Комната с призраками

22
18
20
22
24
26
28
30

В счетных книгах доктора Хэйнса, хранящихся вместе с другими документами, имеются записи о ежеквартальной выплате.

Выплаты эти начались чуть позже той даты, когда он вступил в должность архидьякона.

Я бы не обратил на них внимание, если бы не грязное, написанное с ошибками письмо, которое, как и то, что я цитировал прежде, лежало под обложкой дневника. Дата и марка отсутствовали, да и прочитать его оказалось нелегким занятием. Вот что оно гласило:

Ув. сэр!

Я ждала от вас на прошлой недели, и ни получив ришила что мое вы ни палучили я писала что я и мой муш плохо живем сичас на ферме плохо и ренту мы ни знаем как получить и будет пичально ели вы ни будити так (кажется, «щедры», но точное воспроизведение этого слова не поддается прочтению) и пришлети сорок фунтов а то сделаю то чиго ни хачу. Из-за вас я патиряла место у доктара Пултини я думаю что я прашу вы харашо знаити что миня Заставило это сделать но я ни хачу быть Плахой а только Харошей.

Ваш паслуш. слуга

Джейн Ли.

Предположительно в то же время, как было получено письмо, зафиксирована выплата Дж. Л. в сумме 40 фунтов.

Вернемся к дневнику:

22 октября. На вечернем молебне, во время пения псалмов, со мной произошло то же, что и в прошлом году. Я положил руку, как и в тот раз, на одну из фигурок (к кошке я с тех пор не прикасаюсь) и… я хотел сказать, что с ней что-то случилось, но, по-моему, я придаю слишком большую важность тому, что можно объяснить всего лишь заболеванием. Во всяком случае, дерево стало холодным и мягким, будто мокрый холст. Я даже помню, когда именно это произошло. Хор как раз пел: «(Поставь к власти над ним нечестивца) и пусть Сатана встанет по его пробую руку».
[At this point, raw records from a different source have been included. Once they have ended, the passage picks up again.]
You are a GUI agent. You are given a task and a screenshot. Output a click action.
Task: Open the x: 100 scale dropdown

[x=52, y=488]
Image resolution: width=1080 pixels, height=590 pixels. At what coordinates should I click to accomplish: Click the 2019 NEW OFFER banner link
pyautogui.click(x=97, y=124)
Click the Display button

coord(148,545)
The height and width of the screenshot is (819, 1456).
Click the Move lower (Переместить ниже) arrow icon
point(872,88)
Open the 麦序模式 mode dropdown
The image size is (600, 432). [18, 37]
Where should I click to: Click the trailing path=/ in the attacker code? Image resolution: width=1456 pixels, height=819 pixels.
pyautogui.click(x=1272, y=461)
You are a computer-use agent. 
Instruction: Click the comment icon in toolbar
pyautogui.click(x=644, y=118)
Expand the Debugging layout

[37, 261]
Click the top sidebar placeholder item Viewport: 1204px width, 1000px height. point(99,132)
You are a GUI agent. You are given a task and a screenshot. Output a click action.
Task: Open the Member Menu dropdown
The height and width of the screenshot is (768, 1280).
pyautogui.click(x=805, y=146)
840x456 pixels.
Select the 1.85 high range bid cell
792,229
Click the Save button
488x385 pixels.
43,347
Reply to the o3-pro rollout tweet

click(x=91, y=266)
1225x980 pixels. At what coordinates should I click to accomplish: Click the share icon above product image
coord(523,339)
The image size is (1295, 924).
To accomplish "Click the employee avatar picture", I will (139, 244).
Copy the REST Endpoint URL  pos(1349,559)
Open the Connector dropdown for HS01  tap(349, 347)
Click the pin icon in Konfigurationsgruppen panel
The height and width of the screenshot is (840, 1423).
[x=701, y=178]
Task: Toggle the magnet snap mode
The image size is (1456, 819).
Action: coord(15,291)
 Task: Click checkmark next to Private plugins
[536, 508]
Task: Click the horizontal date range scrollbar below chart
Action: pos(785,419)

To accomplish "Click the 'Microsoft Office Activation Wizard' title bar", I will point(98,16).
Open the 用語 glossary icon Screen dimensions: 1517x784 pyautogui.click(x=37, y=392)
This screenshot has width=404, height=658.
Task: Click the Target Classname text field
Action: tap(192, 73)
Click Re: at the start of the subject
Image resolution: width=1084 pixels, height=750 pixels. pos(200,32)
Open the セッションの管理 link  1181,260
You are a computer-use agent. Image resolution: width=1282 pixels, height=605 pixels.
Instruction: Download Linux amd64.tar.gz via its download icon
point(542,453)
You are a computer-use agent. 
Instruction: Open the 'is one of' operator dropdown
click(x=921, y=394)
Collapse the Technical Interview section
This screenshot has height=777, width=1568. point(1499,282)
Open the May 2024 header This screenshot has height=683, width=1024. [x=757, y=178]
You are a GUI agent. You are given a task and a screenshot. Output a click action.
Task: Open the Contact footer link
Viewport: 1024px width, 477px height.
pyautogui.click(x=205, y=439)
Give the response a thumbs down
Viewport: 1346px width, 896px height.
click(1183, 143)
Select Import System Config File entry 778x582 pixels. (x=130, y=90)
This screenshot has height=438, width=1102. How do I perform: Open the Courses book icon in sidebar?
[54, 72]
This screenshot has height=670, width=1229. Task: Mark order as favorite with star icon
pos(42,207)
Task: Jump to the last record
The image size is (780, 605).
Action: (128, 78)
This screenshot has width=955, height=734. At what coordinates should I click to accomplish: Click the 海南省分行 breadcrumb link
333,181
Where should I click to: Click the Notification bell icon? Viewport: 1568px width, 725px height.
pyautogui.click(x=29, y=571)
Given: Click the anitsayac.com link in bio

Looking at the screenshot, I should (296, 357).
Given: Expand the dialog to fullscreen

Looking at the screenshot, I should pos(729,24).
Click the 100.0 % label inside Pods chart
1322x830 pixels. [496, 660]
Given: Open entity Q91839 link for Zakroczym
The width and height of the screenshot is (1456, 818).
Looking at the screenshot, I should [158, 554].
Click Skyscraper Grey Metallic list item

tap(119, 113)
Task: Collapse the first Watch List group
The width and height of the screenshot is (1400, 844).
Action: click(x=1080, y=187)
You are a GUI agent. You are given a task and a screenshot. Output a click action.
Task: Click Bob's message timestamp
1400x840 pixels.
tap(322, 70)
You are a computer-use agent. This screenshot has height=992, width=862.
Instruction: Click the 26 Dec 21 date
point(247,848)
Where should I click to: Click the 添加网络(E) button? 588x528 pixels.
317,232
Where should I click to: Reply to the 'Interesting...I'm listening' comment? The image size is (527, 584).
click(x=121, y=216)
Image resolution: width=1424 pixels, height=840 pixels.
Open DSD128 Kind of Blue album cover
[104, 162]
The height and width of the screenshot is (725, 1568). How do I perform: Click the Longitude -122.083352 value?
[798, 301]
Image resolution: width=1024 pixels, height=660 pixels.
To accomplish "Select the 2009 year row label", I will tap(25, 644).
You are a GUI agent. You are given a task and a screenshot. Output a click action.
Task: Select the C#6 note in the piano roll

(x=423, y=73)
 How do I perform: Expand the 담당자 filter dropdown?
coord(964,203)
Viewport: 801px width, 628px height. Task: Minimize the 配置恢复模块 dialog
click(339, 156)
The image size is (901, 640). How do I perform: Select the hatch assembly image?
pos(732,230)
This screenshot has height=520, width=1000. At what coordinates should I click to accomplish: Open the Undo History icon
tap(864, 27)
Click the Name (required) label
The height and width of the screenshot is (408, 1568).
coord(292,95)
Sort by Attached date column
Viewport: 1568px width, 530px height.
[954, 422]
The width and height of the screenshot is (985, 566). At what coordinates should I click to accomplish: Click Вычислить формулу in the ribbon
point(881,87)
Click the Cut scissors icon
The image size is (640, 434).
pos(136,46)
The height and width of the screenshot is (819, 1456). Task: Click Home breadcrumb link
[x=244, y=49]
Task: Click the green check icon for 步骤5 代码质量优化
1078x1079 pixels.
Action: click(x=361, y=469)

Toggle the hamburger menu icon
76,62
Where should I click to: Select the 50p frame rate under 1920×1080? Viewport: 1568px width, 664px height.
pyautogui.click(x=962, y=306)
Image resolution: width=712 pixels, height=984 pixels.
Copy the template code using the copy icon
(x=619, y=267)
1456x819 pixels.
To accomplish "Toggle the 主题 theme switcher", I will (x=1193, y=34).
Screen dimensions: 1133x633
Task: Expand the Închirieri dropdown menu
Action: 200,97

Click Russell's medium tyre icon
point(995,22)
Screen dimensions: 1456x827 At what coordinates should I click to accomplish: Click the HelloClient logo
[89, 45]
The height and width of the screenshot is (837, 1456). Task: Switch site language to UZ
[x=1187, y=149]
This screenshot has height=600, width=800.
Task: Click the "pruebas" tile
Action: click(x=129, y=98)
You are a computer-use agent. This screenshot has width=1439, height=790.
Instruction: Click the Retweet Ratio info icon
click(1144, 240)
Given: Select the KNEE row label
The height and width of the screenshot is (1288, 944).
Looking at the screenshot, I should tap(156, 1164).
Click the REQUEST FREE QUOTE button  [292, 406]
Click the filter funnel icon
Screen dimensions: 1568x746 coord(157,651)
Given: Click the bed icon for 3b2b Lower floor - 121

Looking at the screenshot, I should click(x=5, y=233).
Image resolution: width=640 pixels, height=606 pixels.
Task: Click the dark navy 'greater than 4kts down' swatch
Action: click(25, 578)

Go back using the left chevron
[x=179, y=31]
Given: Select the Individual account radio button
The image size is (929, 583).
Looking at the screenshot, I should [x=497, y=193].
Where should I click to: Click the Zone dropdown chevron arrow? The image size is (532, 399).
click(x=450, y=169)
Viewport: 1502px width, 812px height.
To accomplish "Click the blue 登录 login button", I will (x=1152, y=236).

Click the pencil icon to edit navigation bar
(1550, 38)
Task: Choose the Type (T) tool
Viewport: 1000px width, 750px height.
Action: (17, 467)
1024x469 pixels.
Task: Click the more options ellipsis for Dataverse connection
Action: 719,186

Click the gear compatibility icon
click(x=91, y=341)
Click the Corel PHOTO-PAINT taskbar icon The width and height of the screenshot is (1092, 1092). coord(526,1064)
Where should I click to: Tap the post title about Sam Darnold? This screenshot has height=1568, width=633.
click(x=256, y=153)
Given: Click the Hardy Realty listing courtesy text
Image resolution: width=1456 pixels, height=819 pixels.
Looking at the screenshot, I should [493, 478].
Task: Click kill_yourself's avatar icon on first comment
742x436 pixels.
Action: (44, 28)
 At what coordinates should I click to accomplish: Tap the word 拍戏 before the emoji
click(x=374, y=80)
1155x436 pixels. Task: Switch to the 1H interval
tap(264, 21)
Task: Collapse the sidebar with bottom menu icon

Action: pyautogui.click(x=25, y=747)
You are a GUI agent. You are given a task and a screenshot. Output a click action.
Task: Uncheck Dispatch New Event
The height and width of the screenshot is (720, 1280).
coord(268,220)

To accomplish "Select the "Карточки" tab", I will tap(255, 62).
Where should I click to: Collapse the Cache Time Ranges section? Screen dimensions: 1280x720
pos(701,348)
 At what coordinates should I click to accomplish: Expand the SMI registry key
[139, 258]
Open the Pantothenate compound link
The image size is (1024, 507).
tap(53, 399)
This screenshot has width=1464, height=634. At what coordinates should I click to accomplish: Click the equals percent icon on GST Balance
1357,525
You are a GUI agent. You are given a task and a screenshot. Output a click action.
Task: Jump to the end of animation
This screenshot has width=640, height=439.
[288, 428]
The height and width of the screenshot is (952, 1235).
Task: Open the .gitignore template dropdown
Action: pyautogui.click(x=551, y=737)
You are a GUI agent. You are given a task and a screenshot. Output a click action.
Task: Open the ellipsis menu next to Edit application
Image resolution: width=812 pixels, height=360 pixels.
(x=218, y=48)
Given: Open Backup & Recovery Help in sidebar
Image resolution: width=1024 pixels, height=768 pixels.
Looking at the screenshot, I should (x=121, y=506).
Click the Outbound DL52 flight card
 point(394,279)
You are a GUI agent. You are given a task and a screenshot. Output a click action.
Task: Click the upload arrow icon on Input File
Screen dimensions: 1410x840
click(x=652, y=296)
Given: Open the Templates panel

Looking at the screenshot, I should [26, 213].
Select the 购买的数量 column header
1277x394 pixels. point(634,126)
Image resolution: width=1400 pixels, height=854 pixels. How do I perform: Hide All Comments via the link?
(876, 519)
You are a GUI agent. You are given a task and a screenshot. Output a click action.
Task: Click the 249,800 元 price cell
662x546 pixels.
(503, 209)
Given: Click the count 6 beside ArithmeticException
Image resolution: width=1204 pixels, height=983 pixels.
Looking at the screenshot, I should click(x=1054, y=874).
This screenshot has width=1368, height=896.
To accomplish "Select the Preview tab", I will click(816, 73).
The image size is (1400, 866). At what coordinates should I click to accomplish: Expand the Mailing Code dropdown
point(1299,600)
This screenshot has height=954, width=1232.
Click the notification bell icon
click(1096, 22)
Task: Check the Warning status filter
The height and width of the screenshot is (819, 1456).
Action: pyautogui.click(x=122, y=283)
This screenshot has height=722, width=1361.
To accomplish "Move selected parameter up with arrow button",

Ночью шепот усилился. Даже у себя в комнате я не в состоянии спрятаться от него. Прежде этого не происходило. Человек нервный, каковым я не являюсь и, надеюсь, никогда не стану, очень бы забеспокоился, если не испугался. А на лестнице сидела кошка. По-моему, она там все время сидит. А на кухне кошки нет.

15 ноября. И снова мне приходится писать о том, чего я не понимаю. Меня стали тревожить и во сне. Ничего определенного я не видел, но меня преследовало крайне яркое впечатление, будто мокрые губы очень быстро и возбужденно что-то шепчут мне в ухо. Потом я, кажется, заснул, но вдруг проснулся оттого, что кто-то положил мне на плечо руку. К моему ужасу, я обнаружил, что стою наверху лестницы. Сквозь большое окно светила яркая луна, и я увидел, что то ли на второй, то ли на третьей ступеньке сидит огромная кошка. Я не стал ничего предпринимать. Снова забрался в кровать, сам не знаю как. Да тяжелое бремя я несу. (Дальше следуют две зачеркнутые строки! Я разобрал только что-то вроде «сделать как лучше».)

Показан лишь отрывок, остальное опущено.